A Sombra do Meu Pai (My Father’s Shadow, 2025), longa-metragem dramático, coprodução Grã-Bretanha e Irlanda, distribuído por Filmes da Mostra, estreia, oficialmente, nos cinemas brasileiros, a partir de 30 de abril de 2026, com classificação indicativa 12 anos e 94 minutos de duração.
O que realmente fica de “A Sombra do Meu Pai” não é a política, nem a trama, nem os militares mal-humorados. O que fica é a textura da memória: o calor que faz você suar só de olhar, o barulho das ruas que parece ter sido gravado com o volume no máximo, e a cumplicidade silenciosa entre dois irmãos tentando entender um mundo que insiste em ser complicado.
Estamos em 1993, Nigéria. Remi (Chibuike Marvellous Egbo) de 11 anos e Akin (Godwin) de 08 anos, são irmãos (também na vida real), que brincam no quintal da casa simples localizada em uma vila interiorana de Ibadan. Eles estão felizes, suados e provavelmente brigando por algum motivo bobo. A mãe saiu para fazer compras — e, como toda criança, eles acham que ela nunca mais vai voltar. Quando entram, descobrem que o pai, Folarin (Sope Dirisu), reapareceu do nada. Ele vive sumindo para trabalhar em Lagos (maior cidade do país e antiga capital), então sua aparição repentina tem a mesma energia de um NPC que surge só para dar missão.
Folarin anuncia que precisa voltar para Lagos imediatamente e, após ver a reação dos filhos, sugere que estes o acompanhem. Sem esperar a mãe. Sem mala. Sem lanche. Sem nada. E lá vão eles: ônibus lotado, carona improvisada e uma viagem rumo a uma cidade em plena eleição, num país cansado de ditadura e pronto para explodir. Toda a trama acontece em um único dia.
O diretor Akinola Davies Jr., que não fez faculdade de cinema (o que sempre deixa os cineastas formados um pouco irritados), apresentou o filme em Cannes e ainda levou um BAFTA para casa. Ele escreveu o roteiro com o irmão Wale, transformando memórias de infância em cinema. A obra começa flertando com uma edição fragmentada e pitadas de found footage, contudo logo vira uma narrativa mais tradicional.
O público vivencia uma vasta metrópole africana pelos olhos de uma criança — uma que se recusa a dividir seu sorvete com o irmão e flagra o pai flertando com uma garçonete.
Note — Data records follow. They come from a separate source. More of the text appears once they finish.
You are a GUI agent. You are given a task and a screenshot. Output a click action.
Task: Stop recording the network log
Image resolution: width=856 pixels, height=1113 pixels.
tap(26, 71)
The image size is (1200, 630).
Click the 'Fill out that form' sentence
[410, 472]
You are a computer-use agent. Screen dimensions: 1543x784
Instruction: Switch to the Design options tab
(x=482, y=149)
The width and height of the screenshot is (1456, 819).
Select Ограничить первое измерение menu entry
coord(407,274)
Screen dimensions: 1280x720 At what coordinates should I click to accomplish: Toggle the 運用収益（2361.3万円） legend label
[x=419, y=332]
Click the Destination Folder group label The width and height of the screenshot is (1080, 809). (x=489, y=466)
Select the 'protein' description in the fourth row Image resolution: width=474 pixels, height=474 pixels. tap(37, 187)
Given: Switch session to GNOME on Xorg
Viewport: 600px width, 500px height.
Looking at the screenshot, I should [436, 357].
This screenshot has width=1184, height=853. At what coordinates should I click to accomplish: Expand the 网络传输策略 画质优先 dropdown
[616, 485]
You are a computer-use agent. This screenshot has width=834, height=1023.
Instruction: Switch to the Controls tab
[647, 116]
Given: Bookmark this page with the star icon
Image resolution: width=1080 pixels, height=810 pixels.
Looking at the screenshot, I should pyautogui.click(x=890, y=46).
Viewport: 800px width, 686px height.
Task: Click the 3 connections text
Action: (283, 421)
Ele tenta uma conversa mais adulta, contando a seu genitor como é difícil para a mãe criar dois filhos sozinha. Porém, Folarin está absorto em suas próprias dificuldades, tentando — sem sucesso — receber 6 meses de salários atrasados de uma fábrica.
Os meninos percebem que o pai tem uma vida paralela em Lagos, cheia de segredos, amigos misteriosos e talvez até envolvimento político. Mas o filme não está interessado em explicar tudo. Ele prefere deixar no ar, como toda boa memória de infância que nunca fez sentido.
A fotografia de Jermaine Canute Edwards transforma Lagos em um organismo vivo: motos, caminhões, soldados, pontes gigantes e uma energia que faz São Paulo parecer silenciosa. Os meninos atravessam a maior ponte da África e descobrem um mundo novo — e o público descobre junto.
No fim, “A Sombra do Meu Pai” não quer revelar a verdade sobre Folarin. Quer mostrar como as crianças percebem o mundo: sentem muito, entendem pouco, e preenchem o resto com imaginação. O pai é ao mesmo tempo herói e estranho, próximo e distante.